● Aim of the exercise: Write out the entries exactly, pictures excluded.

(Saved data entries)
______
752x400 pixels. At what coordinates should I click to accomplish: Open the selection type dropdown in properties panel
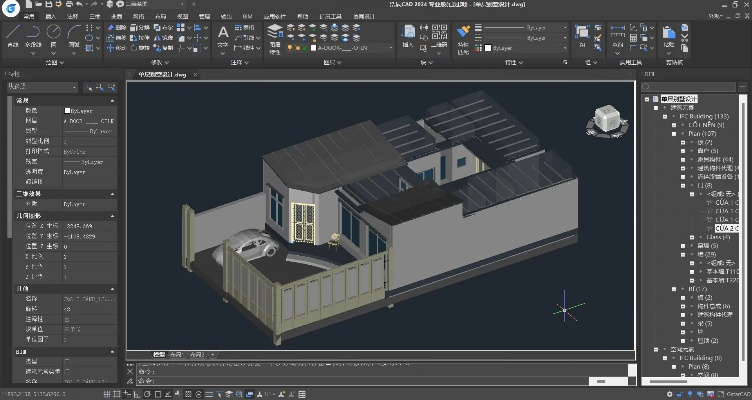point(40,87)
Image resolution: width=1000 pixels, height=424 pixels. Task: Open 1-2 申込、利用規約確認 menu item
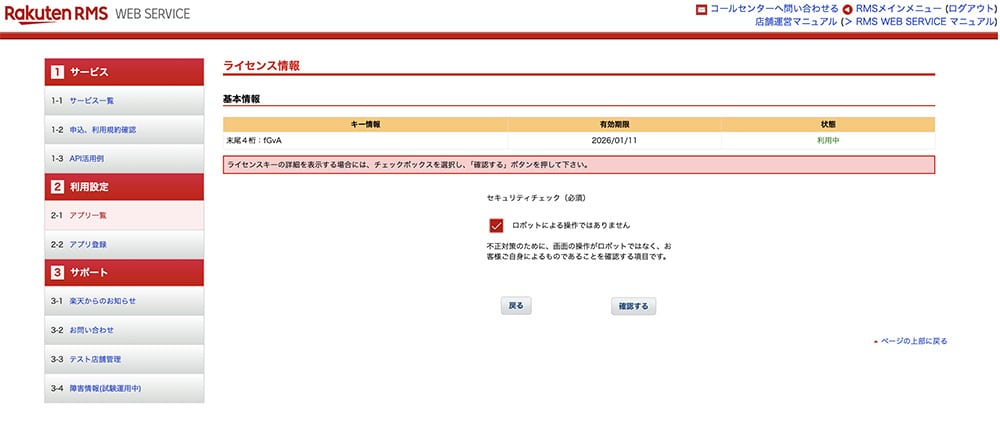tap(102, 130)
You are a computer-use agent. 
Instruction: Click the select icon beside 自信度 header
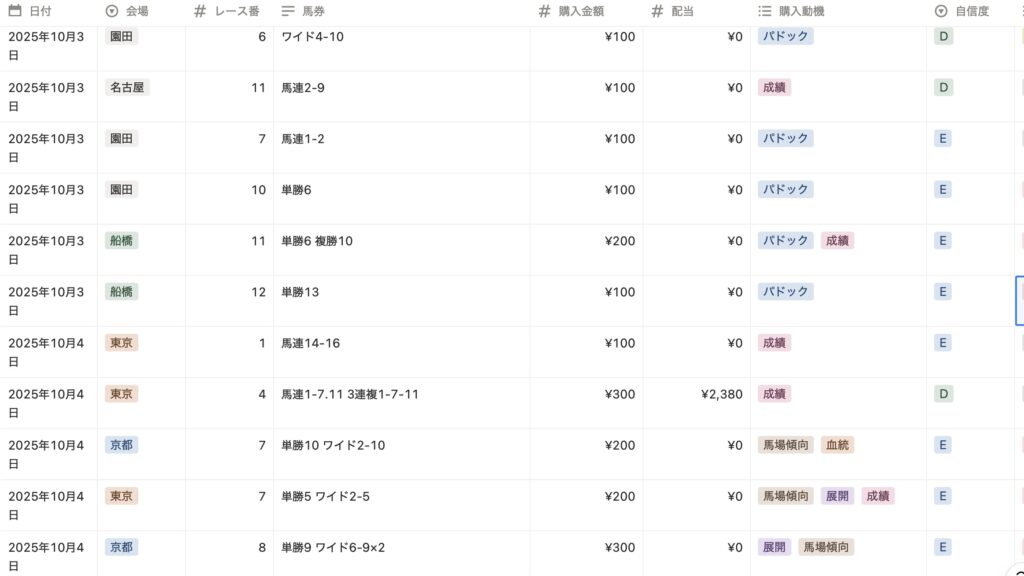pos(941,11)
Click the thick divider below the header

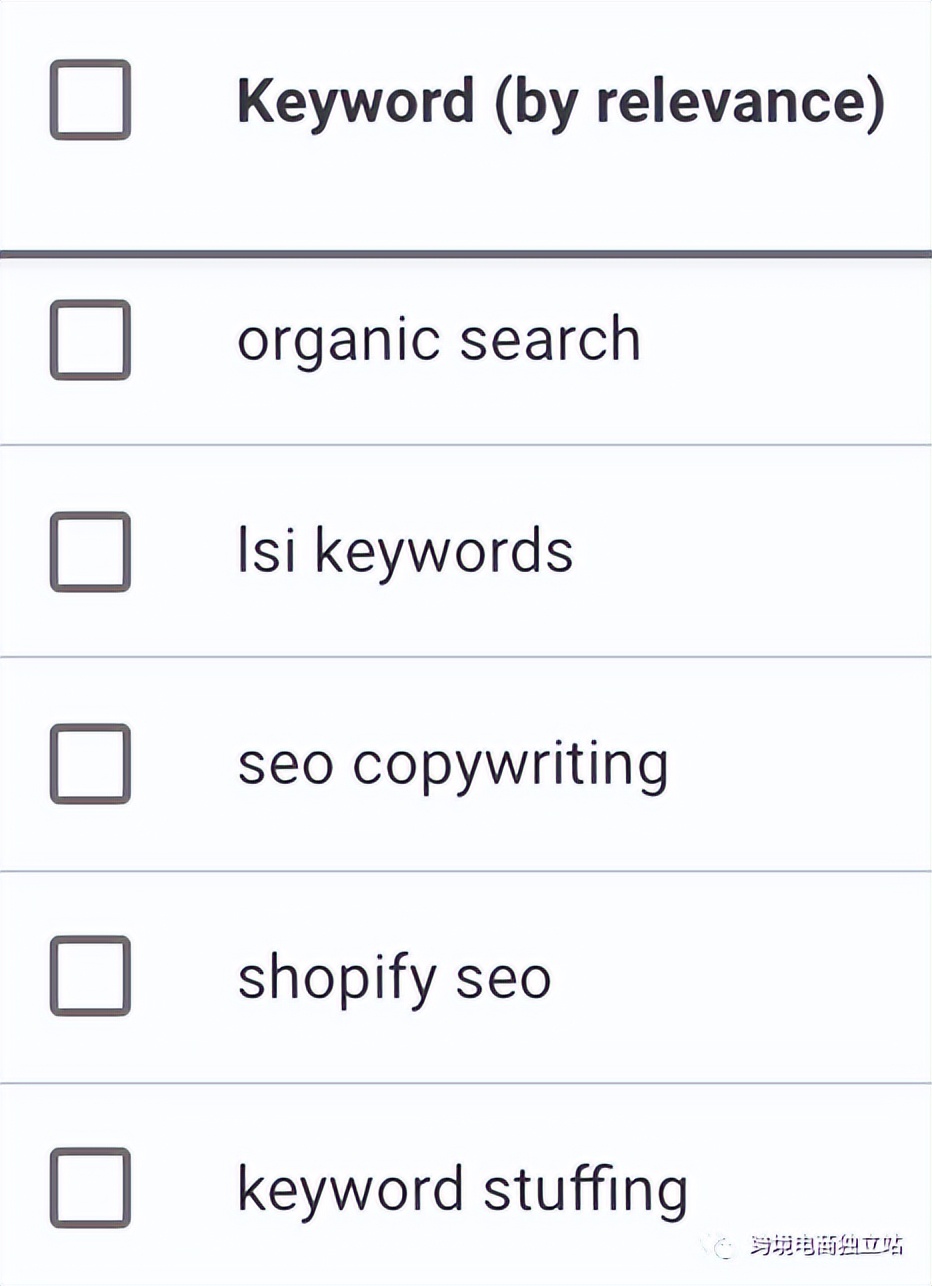(x=466, y=254)
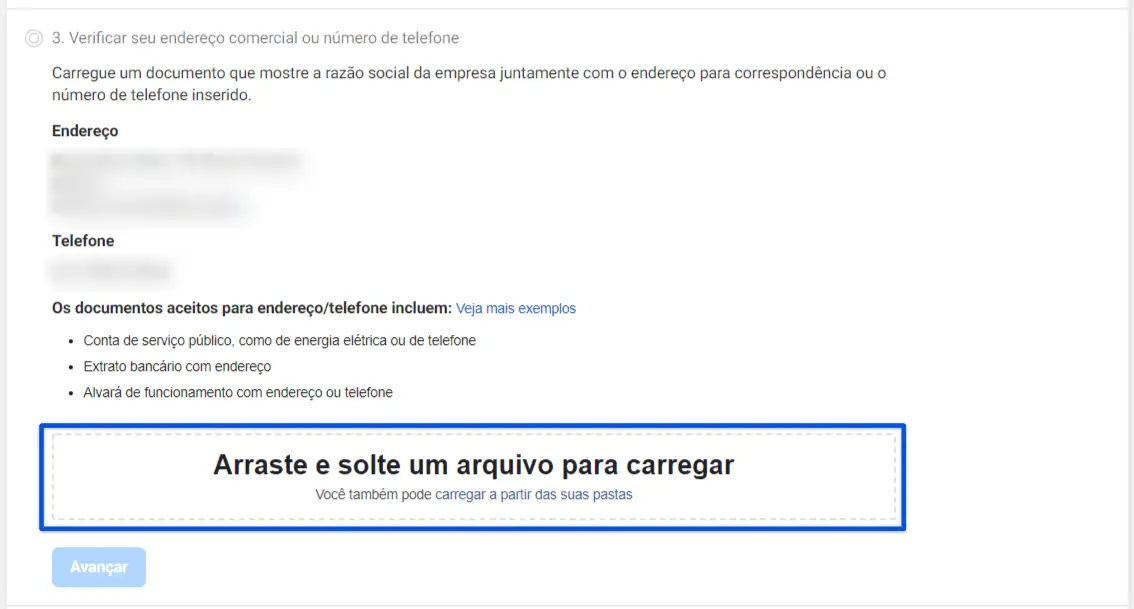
______
● Solution to the exercise:
752x400 pixels. At what coordinates should I click to accomplish: Open the selection type dropdown in properties panel
point(40,87)
Image resolution: width=1000 pixels, height=424 pixels. Task: Open 1-2 申込、利用規約確認 menu item
tap(102, 130)
You are a computer-use agent. 
Instruction: Click the select icon beside 自信度 header
pos(941,11)
Click the thick divider below the header

(x=466, y=254)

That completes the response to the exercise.